Source passage:
---------------

“Son of man, can these bones live?” Ezekiel 37:3
. . . take into account what God can do!
If looking at a valley of dead bones isn’t enough, then what follows would have blown my mind! God does some pretty amazing things in the Bible and this by far has to be one of my favorite stories that display His complete sovereignty and grace. It’s one thing to hear of people being brought back from the dead and it’s quite another to see the process unfold in such an extraordinary way, even if it is in a wonderful vision.
Can you imagine experiencing that moment with God, and Him asking what is supposedly a simple but not-so-simple question? “Son of man, can these bones live?” (Ez. 37:3). That question must’ve rolled through his mind, stunning him a bit. Awestruck, his response was as I believe mine would have been, “O Lord God, thou knowest” (Ez. 37:3).
At that point, I believe Ezekiel was probably starting to realize in a whole new way the magnitude of this wonderful God we serve. Looking out over the valley that he was drawn to, and seeing the waste of what was once life and trying to imagine them alive? His response was to appeal to the sovereignty of God – “You know!”
God does know, but perhaps He wants us to know that He knows. Right? It may sound confusing but God puts these questions out there to see where our belief lies. To see if we really see Him as the One who is in control of everything, including those things that appear utterly dead and beyond the hope of restoration.
I don’t know personally how it may have looked, but I can imagine the scene in my head. Going about through that place and seeing nothing but human remains here and there. I would have begun pondering all the “what’s, who’s, why’s and how’s” all this came to pass. What battle took place? Who was involved? Why did it have to come to this? How is it that there were none left to bury the dead? There before him, was a mass of unanswered questions covering a sea of death.

---------------

Material supplied:
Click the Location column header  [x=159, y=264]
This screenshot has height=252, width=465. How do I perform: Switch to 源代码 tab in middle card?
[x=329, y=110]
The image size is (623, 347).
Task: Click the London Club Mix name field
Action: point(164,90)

---------------

Exercise instructions:
From the devotional on Ezekiel's valley of bones, pull out everything from "God does know, but" down to "sea of death.", word for word.

Response to this exercise:
God does know, but perhaps He wants us to know that He knows. Right? It may sound confusing but God puts these questions out there to see where our belief lies. To see if we really see Him as the One who is in control of everything, including those things that appear utterly dead and beyond the hope of restoration.
I don’t know personally how it may have looked, but I can imagine the scene in my head. Going about through that place and seeing nothing but human remains here and there. I would have begun pondering all the “what’s, who’s, why’s and how’s” all this came to pass. What battle took place? Who was involved? Why did it have to come to this? How is it that there were none left to bury the dead? There before him, was a mass of unanswered questions covering a sea of death.